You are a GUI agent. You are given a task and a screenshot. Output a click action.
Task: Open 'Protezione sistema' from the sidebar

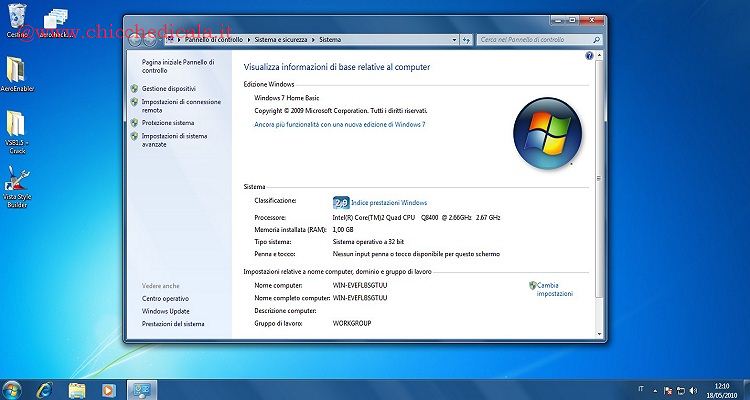tap(168, 122)
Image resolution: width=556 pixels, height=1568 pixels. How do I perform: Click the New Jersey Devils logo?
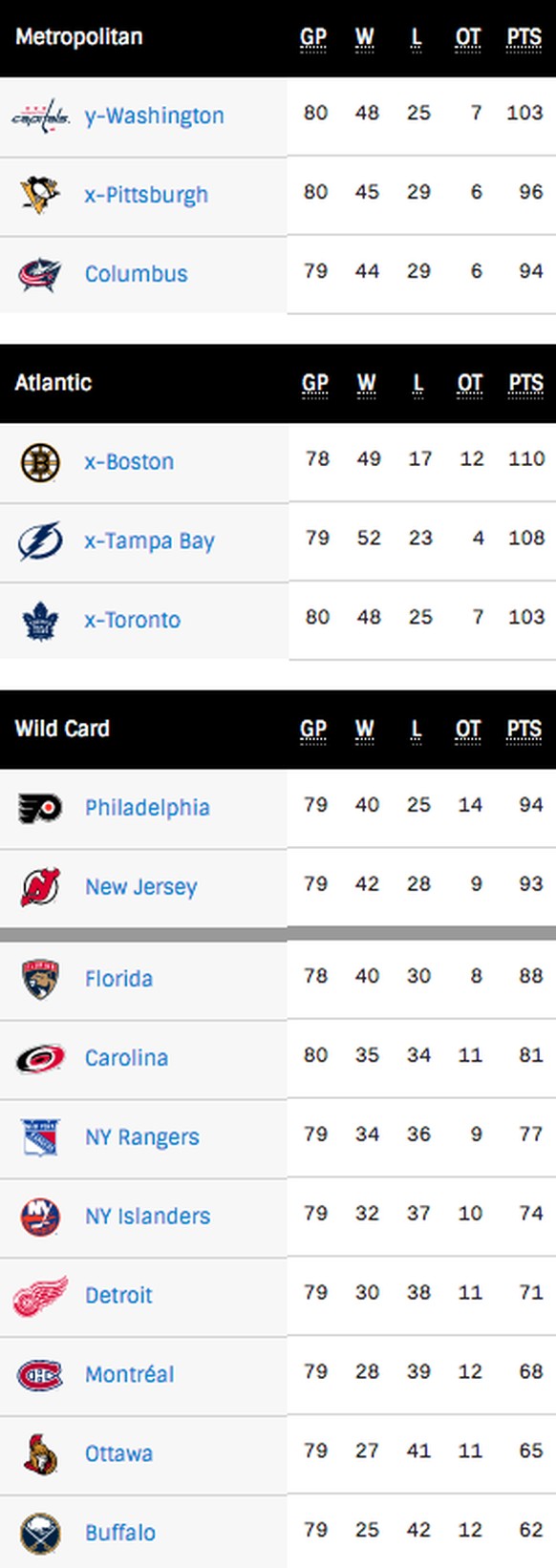(x=40, y=887)
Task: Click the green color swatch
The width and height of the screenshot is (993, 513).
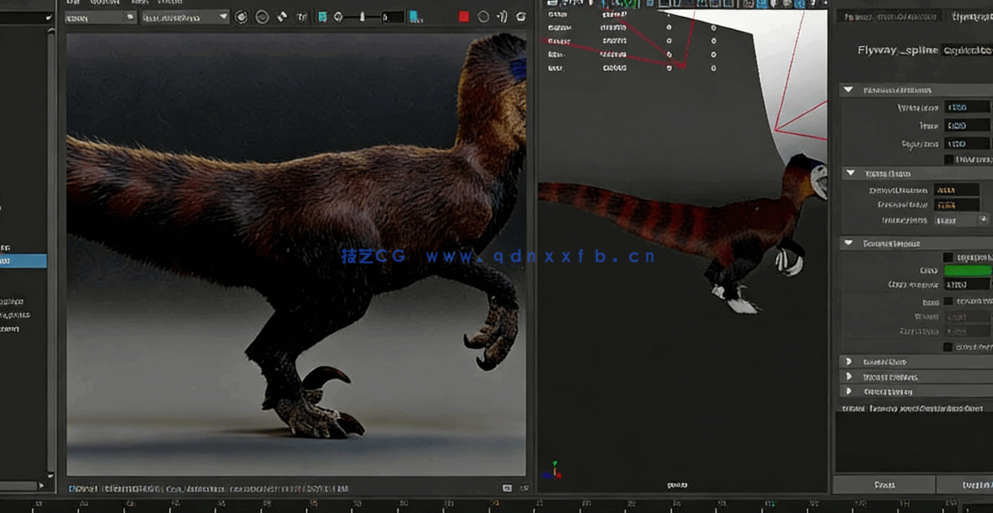Action: coord(967,271)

---+---

Task objective:
Everything from the line containing "Task: Click the green color swatch" through the final line of the material must be set down exactly, except the pictures.

Problem solution:
Task: Click the green color swatch
The width and height of the screenshot is (993, 513).
Action: coord(967,271)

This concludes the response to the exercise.